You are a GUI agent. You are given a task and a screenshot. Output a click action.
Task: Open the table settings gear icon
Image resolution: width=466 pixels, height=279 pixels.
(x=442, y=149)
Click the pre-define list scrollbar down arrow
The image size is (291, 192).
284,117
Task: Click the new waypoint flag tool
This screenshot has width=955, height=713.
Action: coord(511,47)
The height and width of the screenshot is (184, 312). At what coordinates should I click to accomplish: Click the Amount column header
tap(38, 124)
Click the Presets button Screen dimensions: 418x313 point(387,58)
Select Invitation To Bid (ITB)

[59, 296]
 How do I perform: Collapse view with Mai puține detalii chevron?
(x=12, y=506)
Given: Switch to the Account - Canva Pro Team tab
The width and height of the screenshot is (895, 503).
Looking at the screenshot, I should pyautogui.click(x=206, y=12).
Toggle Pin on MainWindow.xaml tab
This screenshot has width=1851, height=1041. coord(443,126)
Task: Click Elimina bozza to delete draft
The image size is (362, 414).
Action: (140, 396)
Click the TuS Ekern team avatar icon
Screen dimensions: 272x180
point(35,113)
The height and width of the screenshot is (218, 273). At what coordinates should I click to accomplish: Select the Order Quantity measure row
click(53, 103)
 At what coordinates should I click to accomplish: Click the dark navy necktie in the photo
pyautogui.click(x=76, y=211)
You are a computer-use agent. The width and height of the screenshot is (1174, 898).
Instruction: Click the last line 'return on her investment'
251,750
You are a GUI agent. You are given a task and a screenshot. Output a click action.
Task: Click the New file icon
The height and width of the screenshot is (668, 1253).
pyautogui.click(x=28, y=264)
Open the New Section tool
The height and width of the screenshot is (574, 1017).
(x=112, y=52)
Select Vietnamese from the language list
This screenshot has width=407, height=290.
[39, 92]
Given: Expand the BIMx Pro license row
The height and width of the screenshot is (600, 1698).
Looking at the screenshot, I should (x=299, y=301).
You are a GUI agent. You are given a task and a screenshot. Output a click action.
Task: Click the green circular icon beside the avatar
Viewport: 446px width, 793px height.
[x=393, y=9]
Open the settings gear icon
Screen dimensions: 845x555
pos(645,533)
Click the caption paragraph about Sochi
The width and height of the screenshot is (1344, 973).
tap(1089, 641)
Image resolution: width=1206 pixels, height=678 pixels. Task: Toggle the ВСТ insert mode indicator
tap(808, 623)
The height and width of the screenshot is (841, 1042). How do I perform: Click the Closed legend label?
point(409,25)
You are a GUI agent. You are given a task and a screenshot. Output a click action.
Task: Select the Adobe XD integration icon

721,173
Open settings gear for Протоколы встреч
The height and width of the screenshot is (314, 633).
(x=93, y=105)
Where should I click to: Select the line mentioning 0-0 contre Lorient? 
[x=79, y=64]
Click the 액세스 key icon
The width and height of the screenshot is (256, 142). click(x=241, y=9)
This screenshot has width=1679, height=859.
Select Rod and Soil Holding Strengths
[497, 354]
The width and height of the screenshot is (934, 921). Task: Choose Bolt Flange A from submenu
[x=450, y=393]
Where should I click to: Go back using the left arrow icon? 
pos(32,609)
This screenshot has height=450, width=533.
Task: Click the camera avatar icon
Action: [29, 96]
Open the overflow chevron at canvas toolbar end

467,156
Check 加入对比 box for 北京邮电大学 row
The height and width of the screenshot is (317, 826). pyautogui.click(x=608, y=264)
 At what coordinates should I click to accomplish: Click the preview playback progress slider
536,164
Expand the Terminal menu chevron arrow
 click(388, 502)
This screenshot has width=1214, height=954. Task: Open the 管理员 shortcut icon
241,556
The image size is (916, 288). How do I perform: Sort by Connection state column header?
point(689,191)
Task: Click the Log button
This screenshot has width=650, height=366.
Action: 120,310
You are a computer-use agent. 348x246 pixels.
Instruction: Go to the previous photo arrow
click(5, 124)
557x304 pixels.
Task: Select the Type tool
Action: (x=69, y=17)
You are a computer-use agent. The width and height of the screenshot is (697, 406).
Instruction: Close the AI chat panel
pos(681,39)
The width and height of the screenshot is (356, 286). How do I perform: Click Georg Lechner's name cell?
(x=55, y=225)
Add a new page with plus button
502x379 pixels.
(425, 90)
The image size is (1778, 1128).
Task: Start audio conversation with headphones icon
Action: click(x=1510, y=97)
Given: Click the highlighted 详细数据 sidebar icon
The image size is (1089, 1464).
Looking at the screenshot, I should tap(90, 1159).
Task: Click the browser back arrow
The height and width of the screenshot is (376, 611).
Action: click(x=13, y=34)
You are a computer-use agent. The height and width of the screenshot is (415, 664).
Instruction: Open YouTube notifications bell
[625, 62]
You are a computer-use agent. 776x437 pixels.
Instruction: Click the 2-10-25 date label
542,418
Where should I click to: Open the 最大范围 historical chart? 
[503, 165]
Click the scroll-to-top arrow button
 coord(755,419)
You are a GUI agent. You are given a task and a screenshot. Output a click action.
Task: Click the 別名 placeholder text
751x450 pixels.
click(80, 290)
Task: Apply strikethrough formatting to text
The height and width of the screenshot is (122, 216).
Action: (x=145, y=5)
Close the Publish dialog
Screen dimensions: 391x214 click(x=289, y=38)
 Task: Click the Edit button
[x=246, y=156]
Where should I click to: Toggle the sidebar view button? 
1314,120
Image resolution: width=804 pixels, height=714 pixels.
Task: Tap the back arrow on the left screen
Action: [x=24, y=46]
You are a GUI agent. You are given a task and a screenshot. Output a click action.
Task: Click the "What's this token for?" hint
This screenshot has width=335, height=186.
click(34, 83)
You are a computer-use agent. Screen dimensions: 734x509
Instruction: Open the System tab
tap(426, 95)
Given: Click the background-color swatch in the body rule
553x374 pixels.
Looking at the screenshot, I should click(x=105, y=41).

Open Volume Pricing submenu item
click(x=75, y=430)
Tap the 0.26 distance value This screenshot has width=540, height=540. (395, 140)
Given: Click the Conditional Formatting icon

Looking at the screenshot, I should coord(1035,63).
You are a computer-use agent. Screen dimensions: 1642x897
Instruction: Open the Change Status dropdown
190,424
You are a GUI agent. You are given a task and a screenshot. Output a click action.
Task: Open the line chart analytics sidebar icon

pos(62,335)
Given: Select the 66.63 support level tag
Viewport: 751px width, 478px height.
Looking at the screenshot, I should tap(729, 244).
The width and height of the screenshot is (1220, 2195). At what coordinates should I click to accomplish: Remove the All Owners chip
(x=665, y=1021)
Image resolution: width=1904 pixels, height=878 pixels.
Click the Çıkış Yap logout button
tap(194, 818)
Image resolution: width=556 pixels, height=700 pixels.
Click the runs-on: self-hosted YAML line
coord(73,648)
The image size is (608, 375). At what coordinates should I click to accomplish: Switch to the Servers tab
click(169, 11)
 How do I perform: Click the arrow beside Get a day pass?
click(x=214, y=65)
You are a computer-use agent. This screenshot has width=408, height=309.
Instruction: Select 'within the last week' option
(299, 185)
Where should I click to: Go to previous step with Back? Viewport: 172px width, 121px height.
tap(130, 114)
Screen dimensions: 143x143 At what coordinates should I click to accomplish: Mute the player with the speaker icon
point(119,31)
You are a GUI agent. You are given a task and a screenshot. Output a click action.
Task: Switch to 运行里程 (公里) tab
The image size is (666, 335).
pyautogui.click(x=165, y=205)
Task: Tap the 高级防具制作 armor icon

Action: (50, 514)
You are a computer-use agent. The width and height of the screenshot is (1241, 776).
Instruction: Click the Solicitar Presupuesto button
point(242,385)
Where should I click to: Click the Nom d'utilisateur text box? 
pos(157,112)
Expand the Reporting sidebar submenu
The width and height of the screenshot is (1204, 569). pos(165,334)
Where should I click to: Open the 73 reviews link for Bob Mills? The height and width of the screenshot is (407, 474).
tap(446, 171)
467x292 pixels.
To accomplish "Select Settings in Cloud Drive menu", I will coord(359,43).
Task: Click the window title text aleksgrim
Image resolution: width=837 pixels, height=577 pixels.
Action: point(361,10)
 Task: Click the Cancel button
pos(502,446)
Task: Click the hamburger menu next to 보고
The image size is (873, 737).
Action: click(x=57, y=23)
━━━━━━
### Challenge
Can you output the data above verbatim, starting at its very first line and ending at the line that contains "[x=393, y=9]", with both of those lines included?

### Solution for this task
You are a GUI agent. You are given a task and a screenshot. Output a click action.
Task: Open the table settings gear icon
Image resolution: width=466 pixels, height=279 pixels.
(x=442, y=149)
Click the pre-define list scrollbar down arrow
The image size is (291, 192).
284,117
Task: Click the new waypoint flag tool
This screenshot has width=955, height=713.
Action: coord(511,47)
The height and width of the screenshot is (184, 312). At what coordinates should I click to accomplish: Click the Amount column header
tap(38, 124)
Click the Presets button Screen dimensions: 418x313 point(387,58)
Select Invitation To Bid (ITB)

[59, 296]
 How do I perform: Collapse view with Mai puține detalii chevron?
(x=12, y=506)
Given: Switch to the Account - Canva Pro Team tab
The width and height of the screenshot is (895, 503).
Looking at the screenshot, I should pyautogui.click(x=206, y=12).
Toggle Pin on MainWindow.xaml tab
This screenshot has width=1851, height=1041. coord(443,126)
Task: Click Elimina bozza to delete draft
The image size is (362, 414).
Action: (140, 396)
Click the TuS Ekern team avatar icon
Screen dimensions: 272x180
point(35,113)
The height and width of the screenshot is (218, 273). At what coordinates should I click to accomplish: Select the Order Quantity measure row
click(53, 103)
 At what coordinates should I click to accomplish: Click the dark navy necktie in the photo
pyautogui.click(x=76, y=211)
You are a computer-use agent. The width and height of the screenshot is (1174, 898).
Instruction: Click the last line 'return on her investment'
251,750
You are a GUI agent. You are given a task and a screenshot. Output a click action.
Task: Click the New file icon
The height and width of the screenshot is (668, 1253).
pyautogui.click(x=28, y=264)
Open the New Section tool
The height and width of the screenshot is (574, 1017).
(x=112, y=52)
Select Vietnamese from the language list
This screenshot has width=407, height=290.
[39, 92]
Given: Expand the BIMx Pro license row
The height and width of the screenshot is (600, 1698).
Looking at the screenshot, I should (x=299, y=301).
You are a GUI agent. You are given a task and a screenshot. Output a click action.
Task: Click the green circular icon beside the avatar
Viewport: 446px width, 793px height.
[x=393, y=9]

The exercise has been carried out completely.